It was back in 2001 when IKEA implemented a recycling CFL bulb solution in all its stores. To this day, IKEA remains the only major retailer in the U.S. to spearhead such a program. In their fiscal 2006 year, IKEA recycled 156,301 pounds of CFLs. Notably, the IKEA CFL recycling program was recently singled out for recognition at a March 20th press conference held by Connecticut State Attorney General Richard Blumenthal. Blumenthal is trying to persuade other big chain stores to do the same.

Over the years, the low-energy fluorescents have experienced a "positive evolution." The bulbs now offer warmer color, don’t flicker and add instant brightness. Just as the incandescent bulb evolved, so has the CFL. If Edison were alive today, he probably would have been thrilled by this evolution and revolution!

"We believe home is the most important place in the world. Making our planet a better home for the many people is at the heart of everything we do at IKEA. So we take a step by offering CFL bulbs and a free take back recycling program. And we also ask our customers, particularly at this Earth Day time, to take an environmentally responsible step with us," said Pernille Spiers Lopez, president, IKEA North America.

About IKEA
IKEA places great value on life at home. A comforting spot where family and friends gather, where children learn and grow. A place where laughter is constant. And everyone is welcome to just hang out. An IKEA home is not about bricks and mortar. It's about beauty, joy and security. Since its 1943 founding in Sweden, IKEA has offered home furnishings and accessories of good design and functional living solutions at prices so low that the majority of the people can afford them. Currently there are more than 250 IKEA stores in 34 countries, including 29 in the U.S., where IKEA plans to open three - five stores a year. IKEA has been named to BusinessWeek's List of The Best Global Brands (August 7, 2006) and for four consecutive years, Working Mother magazine's annual list of the "100 Best Companies for Working Mothers." IKEA was listed in March 2007, on Fast Company’s Fast 50, for its environmentally responsible products, as well as five consecutive years, Training magazine's annual list of top companies that excel at human capital development. Additionally, IKEA has been on FORTUNE's "100 Best Companies to Work For" list for three straight years. IKEA recently received the Foreign Policy Association Award for Global Corporate Social Responsibility. IKEA incorporates environmentally friendly efforts into day-to-day business and continuously supports initiatives that benefit causes such as children and the environment including UNICEF, Save the Children and American Forests. To visit the IKEA Web site, please go to www.IKEA-usa.com. To learn more about IKEA environmental and social responsibility actions and programs, visit www.ikea-group.ikea.com/corporate/responsible/brochure.html.

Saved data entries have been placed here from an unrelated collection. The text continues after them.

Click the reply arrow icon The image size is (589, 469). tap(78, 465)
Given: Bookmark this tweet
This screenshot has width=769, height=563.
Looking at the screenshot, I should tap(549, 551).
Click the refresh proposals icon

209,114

CFL, Compact Fluorescent Light Bulbs - Questions and Answers

What is an energy-saving compact florescent light bulb, and how does it differ from regular incandescent bulbs?
CFLs use at least two-thirds less energy than standard incandescent bulbs to provide the same amount of light, and last up to six to ten times longer: 10,000 vs. 1,000 hours. They save $30 or more in energy costs over each bulb’s lifetime.

CFLs also generate 70 percent less heat, so they’re safer to operate and can cut energy costs associated with home cooling. CFLs produce no sound and fall within a warm color range. They are available in different sizes and shapes to fit almost any fixture, either indoors or outdoors.

Why should consumers use energy-saving bulbs?
CFL bulbs save energy, producing more light per watt than a standard incandescent lamp. Using CFL decreases energy consumption—resulting in energy savings—and helps reduce the amount of harmful greenhouse gases. The World Wildlife Fund recommends conversion to CFL bulbs in our fight against greenhouse gases. The environmental non-profit group, "18Seconds," states that if every U.S. home bought one CFL, the effect on greenhouse gases would be equivalent to taking two million cars off the road.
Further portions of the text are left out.